Element lookup records:
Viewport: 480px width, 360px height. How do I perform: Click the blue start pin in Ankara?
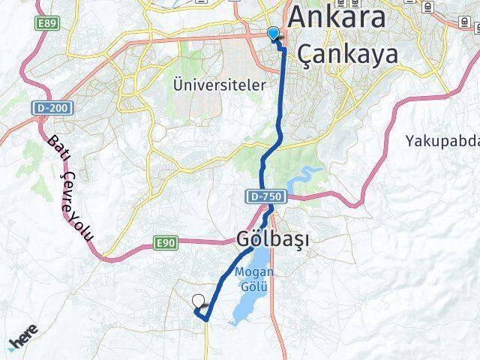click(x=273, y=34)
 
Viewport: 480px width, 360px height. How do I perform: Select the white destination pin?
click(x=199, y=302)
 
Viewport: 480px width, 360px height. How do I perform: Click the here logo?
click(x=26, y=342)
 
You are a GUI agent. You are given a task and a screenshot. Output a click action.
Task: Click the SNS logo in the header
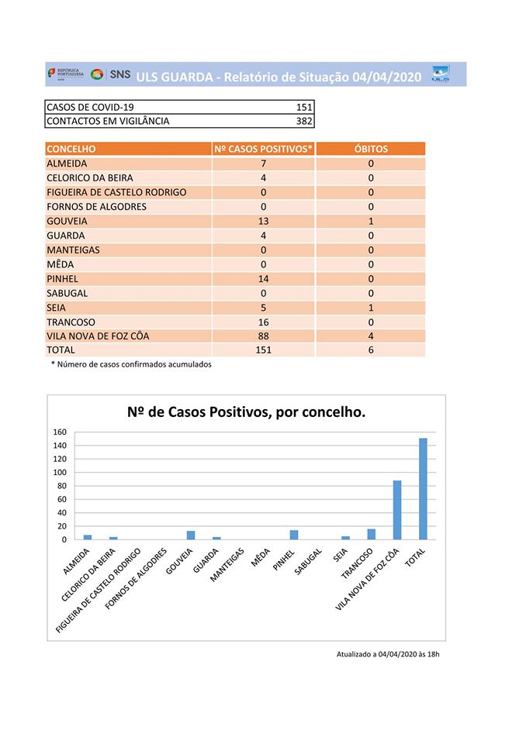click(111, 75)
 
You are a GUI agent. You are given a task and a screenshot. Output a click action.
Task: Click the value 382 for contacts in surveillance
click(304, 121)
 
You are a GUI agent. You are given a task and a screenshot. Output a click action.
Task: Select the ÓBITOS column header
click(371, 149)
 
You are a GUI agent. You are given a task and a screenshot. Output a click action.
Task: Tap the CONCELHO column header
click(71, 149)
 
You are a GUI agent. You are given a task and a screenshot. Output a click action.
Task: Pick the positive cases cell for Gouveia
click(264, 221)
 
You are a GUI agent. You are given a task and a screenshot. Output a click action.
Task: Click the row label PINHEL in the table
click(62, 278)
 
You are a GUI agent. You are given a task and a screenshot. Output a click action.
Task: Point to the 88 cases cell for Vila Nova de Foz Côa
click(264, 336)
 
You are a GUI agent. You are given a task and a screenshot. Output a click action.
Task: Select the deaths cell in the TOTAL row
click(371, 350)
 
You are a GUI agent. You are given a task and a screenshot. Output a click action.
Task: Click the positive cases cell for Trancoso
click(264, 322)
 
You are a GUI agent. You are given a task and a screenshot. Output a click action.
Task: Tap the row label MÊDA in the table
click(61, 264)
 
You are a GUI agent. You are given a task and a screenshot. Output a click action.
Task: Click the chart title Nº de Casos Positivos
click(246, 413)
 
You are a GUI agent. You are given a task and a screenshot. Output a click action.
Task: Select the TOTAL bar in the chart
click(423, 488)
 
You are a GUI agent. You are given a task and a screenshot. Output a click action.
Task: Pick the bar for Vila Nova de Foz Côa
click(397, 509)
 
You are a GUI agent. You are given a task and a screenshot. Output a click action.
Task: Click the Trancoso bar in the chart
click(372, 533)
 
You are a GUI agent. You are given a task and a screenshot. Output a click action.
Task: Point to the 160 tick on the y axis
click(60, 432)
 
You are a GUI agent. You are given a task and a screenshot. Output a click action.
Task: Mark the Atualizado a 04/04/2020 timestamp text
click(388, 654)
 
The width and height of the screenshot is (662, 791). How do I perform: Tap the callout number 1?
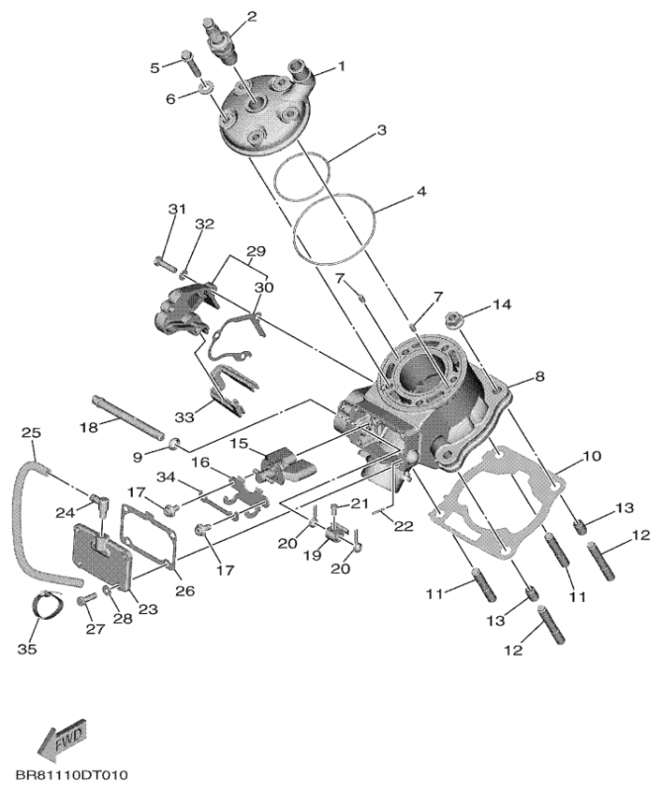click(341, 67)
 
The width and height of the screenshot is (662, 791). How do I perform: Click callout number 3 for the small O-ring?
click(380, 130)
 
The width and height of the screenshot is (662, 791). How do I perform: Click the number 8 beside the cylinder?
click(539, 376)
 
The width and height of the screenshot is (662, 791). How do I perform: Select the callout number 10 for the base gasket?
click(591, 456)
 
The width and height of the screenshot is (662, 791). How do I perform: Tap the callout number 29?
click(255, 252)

AIM OF THE EXERCISE: Can you rescale the records from the start through the line with "click(x=26, y=342)" by rewriting every line with the requests included, multiplying each click coordinate in the answers by 0.35 and rounding to whole numbers with halves going up, and leaving the pictures out?

ANSWER TO THE EXERCISE:
Viewport: 480px width, 360px height. How do I perform: Click the blue start pin in Ankara?
click(x=96, y=12)
 
Viewport: 480px width, 360px height. How do I perform: Select the white destination pin?
click(x=70, y=106)
 
Viewport: 480px width, 360px height. How do I perform: Click the here logo?
click(x=9, y=120)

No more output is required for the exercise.